:: PROBLEM TO WORK ON ::
Lines from the beginning of the data through the line containing "Click the WUPEN, iCity organizers credit line" are to be copied exactly, with no other line included.

:: EXERCISE DATA ::
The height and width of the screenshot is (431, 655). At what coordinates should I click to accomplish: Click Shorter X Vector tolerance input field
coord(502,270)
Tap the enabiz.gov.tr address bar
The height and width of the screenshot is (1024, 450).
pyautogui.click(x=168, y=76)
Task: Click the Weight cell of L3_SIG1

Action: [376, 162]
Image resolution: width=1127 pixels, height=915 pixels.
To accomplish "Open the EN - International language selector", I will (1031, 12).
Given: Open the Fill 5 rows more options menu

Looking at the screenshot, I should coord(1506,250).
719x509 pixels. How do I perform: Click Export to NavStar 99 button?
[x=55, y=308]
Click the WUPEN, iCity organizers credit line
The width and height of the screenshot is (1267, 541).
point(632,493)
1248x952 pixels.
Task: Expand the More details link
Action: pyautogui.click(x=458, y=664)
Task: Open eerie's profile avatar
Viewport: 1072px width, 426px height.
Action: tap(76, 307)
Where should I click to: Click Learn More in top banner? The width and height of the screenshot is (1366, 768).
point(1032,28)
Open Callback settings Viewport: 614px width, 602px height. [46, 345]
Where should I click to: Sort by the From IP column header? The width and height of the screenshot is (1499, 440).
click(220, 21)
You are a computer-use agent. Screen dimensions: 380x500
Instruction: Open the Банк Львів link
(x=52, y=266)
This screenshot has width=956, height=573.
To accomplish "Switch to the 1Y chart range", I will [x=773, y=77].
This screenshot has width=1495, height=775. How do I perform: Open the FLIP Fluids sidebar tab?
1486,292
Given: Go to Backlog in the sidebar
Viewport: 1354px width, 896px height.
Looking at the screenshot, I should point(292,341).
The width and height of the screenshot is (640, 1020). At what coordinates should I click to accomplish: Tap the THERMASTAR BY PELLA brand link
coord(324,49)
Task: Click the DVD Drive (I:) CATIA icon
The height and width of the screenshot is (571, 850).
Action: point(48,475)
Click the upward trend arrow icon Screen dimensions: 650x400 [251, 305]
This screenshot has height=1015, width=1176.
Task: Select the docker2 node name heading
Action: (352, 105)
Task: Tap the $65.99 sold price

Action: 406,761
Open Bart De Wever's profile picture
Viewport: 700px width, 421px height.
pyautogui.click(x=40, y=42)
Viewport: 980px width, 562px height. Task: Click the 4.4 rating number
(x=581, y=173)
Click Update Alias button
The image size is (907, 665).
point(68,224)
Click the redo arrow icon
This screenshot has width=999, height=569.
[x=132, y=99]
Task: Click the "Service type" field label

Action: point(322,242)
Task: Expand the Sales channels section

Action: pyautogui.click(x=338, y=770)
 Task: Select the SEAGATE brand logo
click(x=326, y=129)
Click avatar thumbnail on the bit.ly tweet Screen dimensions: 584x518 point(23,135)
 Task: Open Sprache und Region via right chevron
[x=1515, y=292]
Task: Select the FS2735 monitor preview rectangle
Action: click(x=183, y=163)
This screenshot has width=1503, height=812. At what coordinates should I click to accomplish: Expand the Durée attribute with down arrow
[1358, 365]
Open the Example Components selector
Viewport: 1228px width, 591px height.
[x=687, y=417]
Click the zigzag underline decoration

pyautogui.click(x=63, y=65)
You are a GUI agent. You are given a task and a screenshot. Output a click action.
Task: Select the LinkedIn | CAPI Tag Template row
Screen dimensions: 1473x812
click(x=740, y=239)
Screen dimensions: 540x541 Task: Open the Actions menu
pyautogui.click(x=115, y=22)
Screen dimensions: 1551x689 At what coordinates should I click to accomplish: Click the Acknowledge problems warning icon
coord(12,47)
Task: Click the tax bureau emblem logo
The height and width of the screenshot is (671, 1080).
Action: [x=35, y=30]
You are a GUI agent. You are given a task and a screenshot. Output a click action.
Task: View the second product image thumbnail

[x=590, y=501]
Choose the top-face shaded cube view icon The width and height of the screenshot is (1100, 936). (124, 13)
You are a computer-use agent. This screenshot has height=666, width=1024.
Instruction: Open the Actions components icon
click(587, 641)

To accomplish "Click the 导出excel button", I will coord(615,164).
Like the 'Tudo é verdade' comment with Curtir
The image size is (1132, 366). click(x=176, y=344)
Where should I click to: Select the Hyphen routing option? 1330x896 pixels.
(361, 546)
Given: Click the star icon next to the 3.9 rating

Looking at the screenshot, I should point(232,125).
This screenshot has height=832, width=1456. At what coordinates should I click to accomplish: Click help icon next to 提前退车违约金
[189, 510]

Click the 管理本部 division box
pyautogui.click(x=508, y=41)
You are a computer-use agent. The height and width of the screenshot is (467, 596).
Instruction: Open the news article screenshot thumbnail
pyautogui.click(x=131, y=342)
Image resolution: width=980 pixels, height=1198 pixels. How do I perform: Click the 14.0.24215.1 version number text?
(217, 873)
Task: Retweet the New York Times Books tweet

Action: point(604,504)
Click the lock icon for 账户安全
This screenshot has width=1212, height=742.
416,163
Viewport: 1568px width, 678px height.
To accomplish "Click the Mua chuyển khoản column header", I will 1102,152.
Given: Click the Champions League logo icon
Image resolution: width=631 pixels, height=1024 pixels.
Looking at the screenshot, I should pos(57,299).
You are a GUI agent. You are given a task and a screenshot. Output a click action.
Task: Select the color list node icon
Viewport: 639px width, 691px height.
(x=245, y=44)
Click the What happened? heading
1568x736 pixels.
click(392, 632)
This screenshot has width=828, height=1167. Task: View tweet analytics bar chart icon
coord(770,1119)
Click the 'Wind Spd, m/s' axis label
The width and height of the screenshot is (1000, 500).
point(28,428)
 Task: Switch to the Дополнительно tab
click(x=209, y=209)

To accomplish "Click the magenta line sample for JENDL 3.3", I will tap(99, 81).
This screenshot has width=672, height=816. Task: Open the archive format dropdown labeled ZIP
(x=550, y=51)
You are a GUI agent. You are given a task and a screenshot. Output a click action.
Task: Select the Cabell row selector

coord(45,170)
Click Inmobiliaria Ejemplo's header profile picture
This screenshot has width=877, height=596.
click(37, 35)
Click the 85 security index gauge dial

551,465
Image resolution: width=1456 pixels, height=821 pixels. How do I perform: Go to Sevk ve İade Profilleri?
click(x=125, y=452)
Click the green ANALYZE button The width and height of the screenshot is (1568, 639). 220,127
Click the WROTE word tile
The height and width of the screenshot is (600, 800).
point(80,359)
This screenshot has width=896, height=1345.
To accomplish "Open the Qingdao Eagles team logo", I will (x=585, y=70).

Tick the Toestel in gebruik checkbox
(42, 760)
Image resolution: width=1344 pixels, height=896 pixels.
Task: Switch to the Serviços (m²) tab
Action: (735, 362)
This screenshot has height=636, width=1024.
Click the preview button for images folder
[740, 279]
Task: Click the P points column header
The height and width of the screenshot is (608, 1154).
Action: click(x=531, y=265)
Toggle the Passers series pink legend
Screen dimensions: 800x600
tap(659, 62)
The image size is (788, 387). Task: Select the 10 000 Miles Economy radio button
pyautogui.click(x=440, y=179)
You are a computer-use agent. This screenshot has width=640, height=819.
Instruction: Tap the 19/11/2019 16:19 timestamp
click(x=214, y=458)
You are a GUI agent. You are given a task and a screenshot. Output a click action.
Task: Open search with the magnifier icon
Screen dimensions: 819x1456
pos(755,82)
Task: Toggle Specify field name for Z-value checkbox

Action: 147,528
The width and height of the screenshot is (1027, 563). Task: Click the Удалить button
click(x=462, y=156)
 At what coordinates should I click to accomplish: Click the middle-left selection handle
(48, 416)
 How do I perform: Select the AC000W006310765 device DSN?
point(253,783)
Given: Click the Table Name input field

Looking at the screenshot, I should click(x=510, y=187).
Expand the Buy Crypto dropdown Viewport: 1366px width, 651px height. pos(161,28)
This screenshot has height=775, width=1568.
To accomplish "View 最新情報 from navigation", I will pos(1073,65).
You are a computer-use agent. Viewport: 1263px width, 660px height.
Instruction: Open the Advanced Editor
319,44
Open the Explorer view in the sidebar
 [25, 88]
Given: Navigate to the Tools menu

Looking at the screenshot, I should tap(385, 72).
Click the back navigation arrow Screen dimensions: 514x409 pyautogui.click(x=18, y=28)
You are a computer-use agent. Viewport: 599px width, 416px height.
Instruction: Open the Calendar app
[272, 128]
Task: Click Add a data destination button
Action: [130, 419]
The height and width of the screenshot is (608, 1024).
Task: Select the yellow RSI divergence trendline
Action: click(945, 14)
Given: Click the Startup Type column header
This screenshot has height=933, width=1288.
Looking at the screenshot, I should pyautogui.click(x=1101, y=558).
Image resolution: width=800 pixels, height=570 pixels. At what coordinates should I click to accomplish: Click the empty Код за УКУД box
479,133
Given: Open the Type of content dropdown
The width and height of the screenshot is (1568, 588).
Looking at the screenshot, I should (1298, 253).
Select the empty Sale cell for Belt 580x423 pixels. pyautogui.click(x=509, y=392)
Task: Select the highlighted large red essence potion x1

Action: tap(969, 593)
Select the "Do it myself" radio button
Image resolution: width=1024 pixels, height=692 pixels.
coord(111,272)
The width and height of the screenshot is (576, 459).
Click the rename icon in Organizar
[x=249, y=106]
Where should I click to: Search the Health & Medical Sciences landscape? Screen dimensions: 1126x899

:: RESPONSE BOX ::
The height and width of the screenshot is (431, 655). At what coordinates should I click to accomplish: Click Shorter X Vector tolerance input field
coord(502,270)
Tap the enabiz.gov.tr address bar
The height and width of the screenshot is (1024, 450).
pyautogui.click(x=168, y=76)
Task: Click the Weight cell of L3_SIG1

Action: [376, 162]
Image resolution: width=1127 pixels, height=915 pixels.
To accomplish "Open the EN - International language selector", I will (1031, 12).
Given: Open the Fill 5 rows more options menu

Looking at the screenshot, I should coord(1506,250).
719x509 pixels. How do I perform: Click Export to NavStar 99 button?
[x=55, y=308]
Click the WUPEN, iCity organizers credit line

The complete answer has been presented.